Written request — Please recast every line of the rows below as a JSON list of strings, one string per line, skipping blank lines. Leave the pictures out of the list.

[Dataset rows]
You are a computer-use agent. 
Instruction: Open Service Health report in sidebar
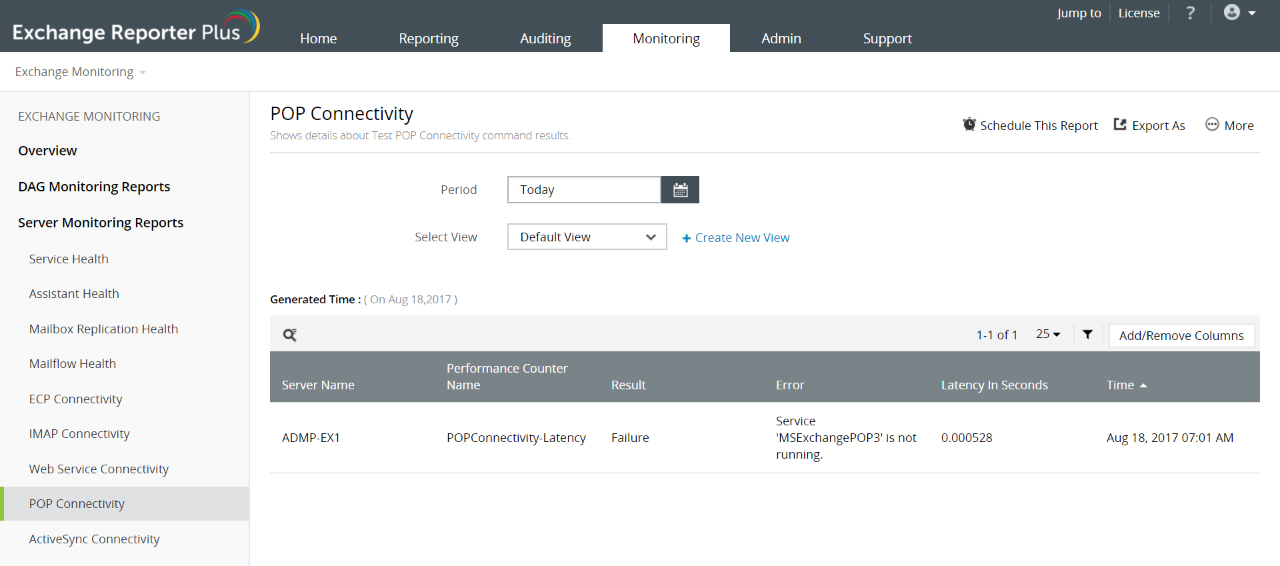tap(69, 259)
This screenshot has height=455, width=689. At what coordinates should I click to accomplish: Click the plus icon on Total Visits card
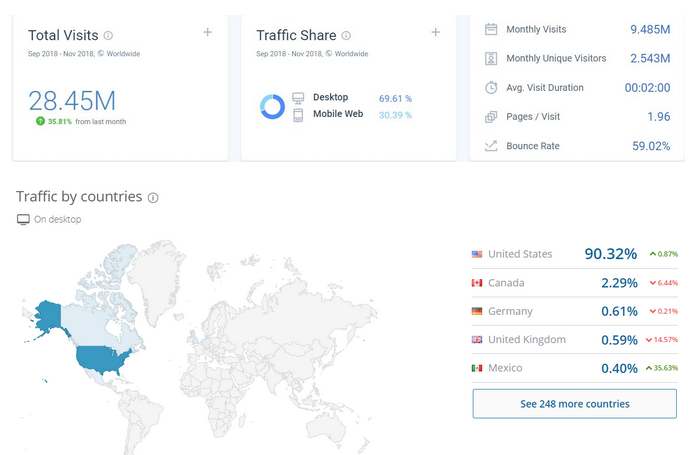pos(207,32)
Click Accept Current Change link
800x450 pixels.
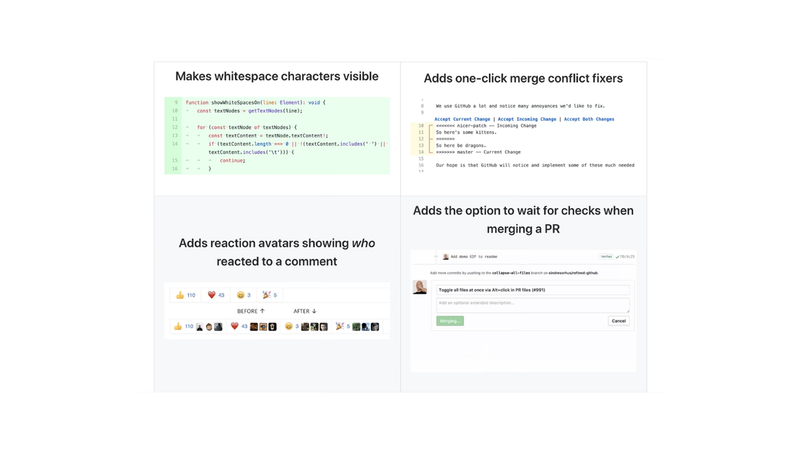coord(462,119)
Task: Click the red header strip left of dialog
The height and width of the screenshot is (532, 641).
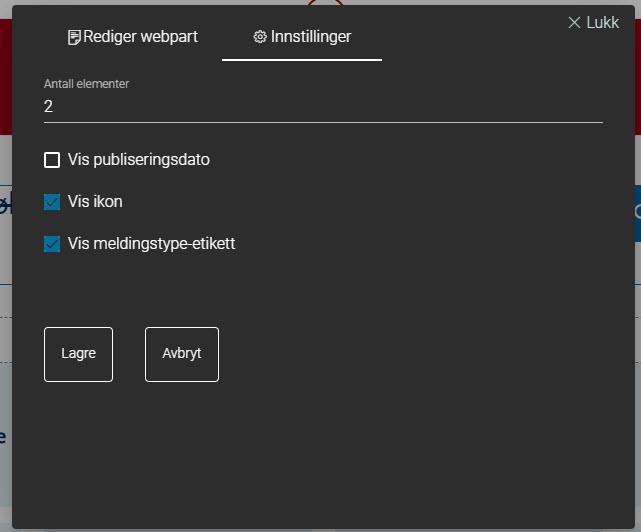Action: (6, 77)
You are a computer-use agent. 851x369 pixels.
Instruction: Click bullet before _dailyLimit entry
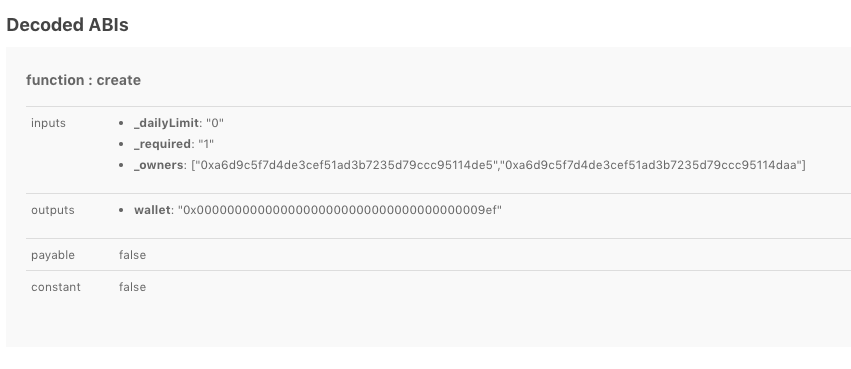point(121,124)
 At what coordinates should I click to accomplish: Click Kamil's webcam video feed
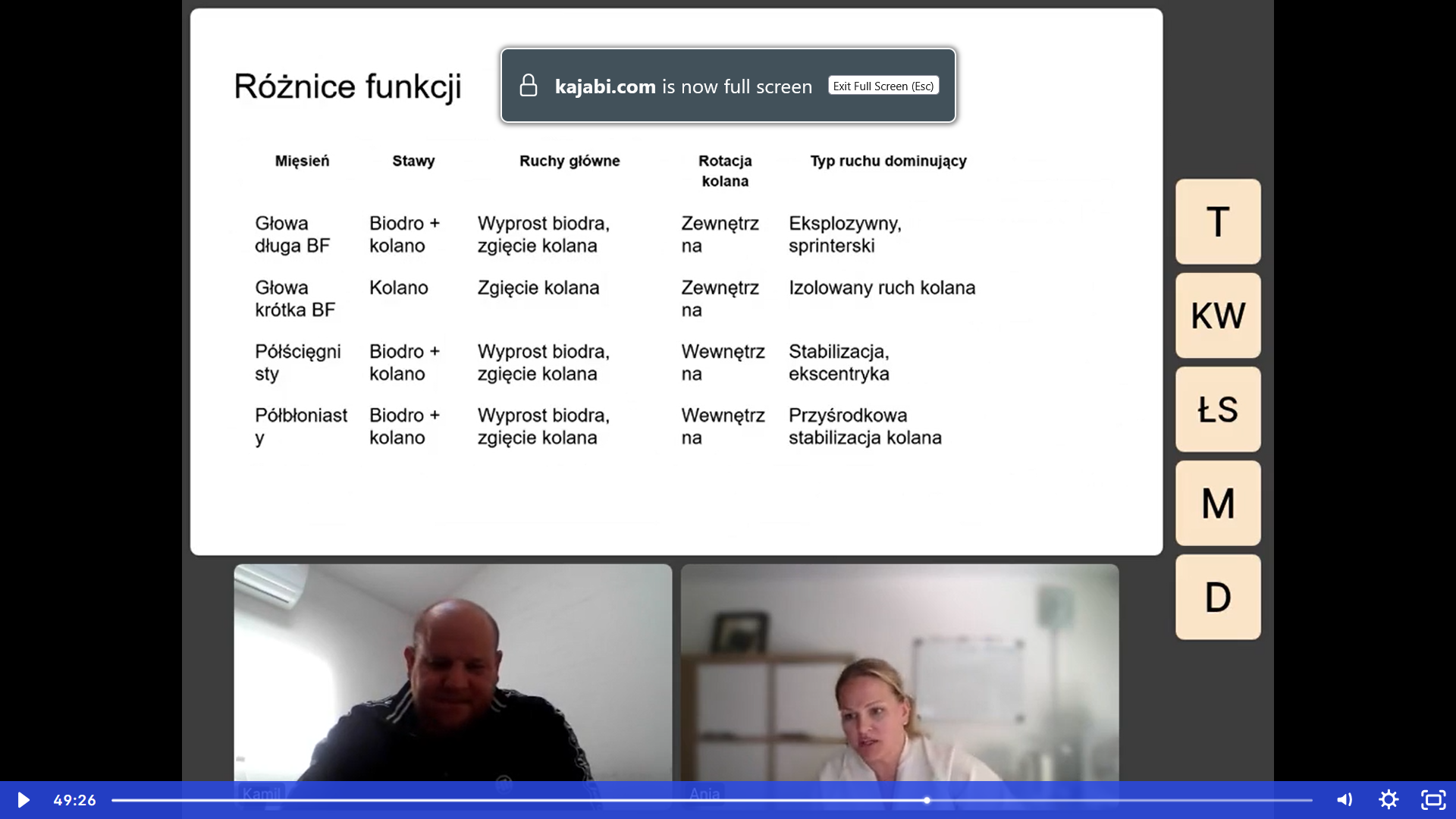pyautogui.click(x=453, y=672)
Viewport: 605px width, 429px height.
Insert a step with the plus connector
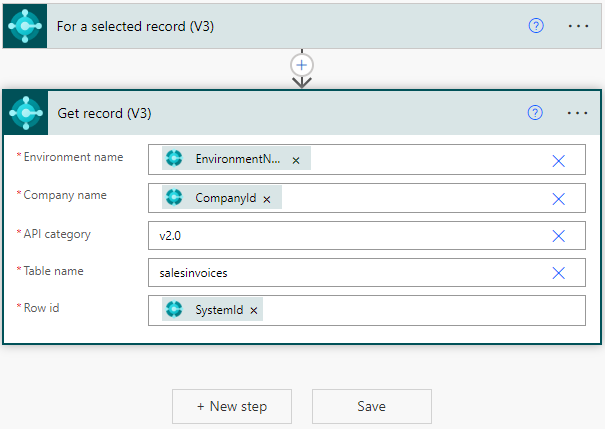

Task output —
[
  "You are a computer-use agent. ",
  "Instruction: Open Service Health report in sidebar",
  "tap(69, 259)",
  "This screenshot has height=455, width=689. At what coordinates should I click to accomplish: Click the plus icon on Total Visits card",
  "pos(207,32)",
  "Click Accept Current Change link",
  "800x450 pixels.",
  "coord(462,119)",
  "Task: Click the red header strip left of dialog",
  "The height and width of the screenshot is (532, 641).",
  "Action: (6, 77)",
  "You are a computer-use agent. 851x369 pixels.",
  "Instruction: Click bullet before _dailyLimit entry",
  "point(121,124)",
  " At what coordinates should I click to accomplish: Click Kamil's webcam video feed",
  "pyautogui.click(x=453, y=672)",
  "Viewport: 605px width, 429px height.",
  "Insert a step with the plus connector"
]